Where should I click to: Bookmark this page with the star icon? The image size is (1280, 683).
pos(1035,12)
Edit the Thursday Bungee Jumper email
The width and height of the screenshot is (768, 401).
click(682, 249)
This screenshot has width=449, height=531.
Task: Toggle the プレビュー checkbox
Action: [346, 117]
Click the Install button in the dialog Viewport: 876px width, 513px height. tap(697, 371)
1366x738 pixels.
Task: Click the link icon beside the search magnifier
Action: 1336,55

◇ ◇ ◇ ◇

What to produce -
This exercise needs each record retyped exactly as shown.

Expected answer -
Where should I click to: Bookmark this page with the star icon? The image size is (1280, 683).
pos(1035,12)
Edit the Thursday Bungee Jumper email
The width and height of the screenshot is (768, 401).
click(682, 249)
This screenshot has width=449, height=531.
Task: Toggle the プレビュー checkbox
Action: [346, 117]
Click the Install button in the dialog Viewport: 876px width, 513px height. tap(697, 371)
1366x738 pixels.
Task: Click the link icon beside the search magnifier
Action: 1336,55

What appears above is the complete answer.